LESLIE KENDRICK: So your term for it is manufacturer enterprise responsibility. And enterprise liability is a name for a form of strict liability where an enterprise is liable for, responsible for the accidents that arise out of the enterprise. And there's kind of an idea that if this is your enterprise, you're internalizing the costs that it imposes on other people.

But you mentioned workers' comp being another example. That's a strict liability test. But we're not asking about fault. We're not asking about defect. We're just asking, is this something that arose in the course of work? And if so, the employer is going to internalize the costs of it.

KENNETH ABRAHAM: That's right. And workers' compensation has been pretty successful over a period of a century. There are lots of criticisms of workers' compensation. Employers say that it doesn't control health care costs. And employees say the benefit levels aren't high enough.

But importantly, almost nobody wants to go back to the tort system. And that's a lesson for us. The employees would much rather have swift, certain compensation without having to prove fault. And employers want labor, peace, and satisfaction in the workplace. And so that compromise of over a century has had staying power.

In the case of autonomous vehicles, our idea is let's have the end manufacturer-- not clear whether it would be Ford or Toyota or Google, but whoever manufactures the vehicle-- be the focal point for viability. That's the enterprise that would be liable. Just as now there are lots of makers of component parts with autonomous vehicles. And it might be that some completely independent company like Google designs the software. But to keep things simple, have the manufacturer be liable to the people who are injured.

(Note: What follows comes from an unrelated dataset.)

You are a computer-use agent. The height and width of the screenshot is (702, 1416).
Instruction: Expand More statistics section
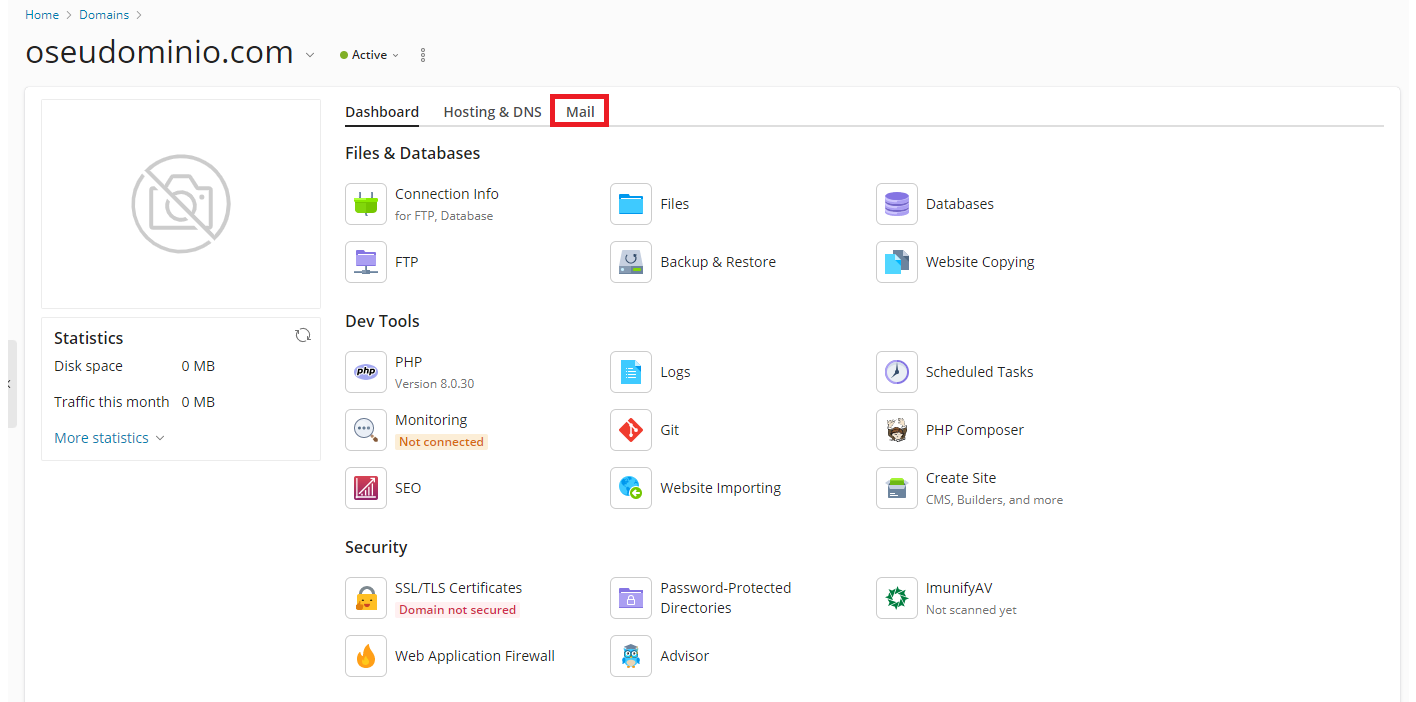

And if the incentives really ought to be on the software designer, then they're quite capable of contracting with each other the way manufacturers and makers of component parts do now to align incentives. In the meantime, there'll be one clear focal point, the name of the manufacturer that's on the vehicle that injured people can make claims from.

And of course, the price of the vehicle will incorporate the risk that there'll be a need for compensation. And that'll give them focal point enterprise and incentive to make careful decisions about how safe the vehicle ought to be.

RISA GOLUBOFF: So you mentioned in the article, and you mentioned here, that we're in a long transition phase. And our whole season is about the future of law. And we've talked to a lot of people who think the future is now. And I get the sense from you, you don't think the future is quite now, and we're going to be in a kind of in-between state for a long time.

Does the manufacturer-- at what point should that kick in? And does it make a difference whether we're talking about conventional vehicle accidents with autonomous vehicles or whether we're talking about autonomous on autonomous? Or how does that look to you in the future?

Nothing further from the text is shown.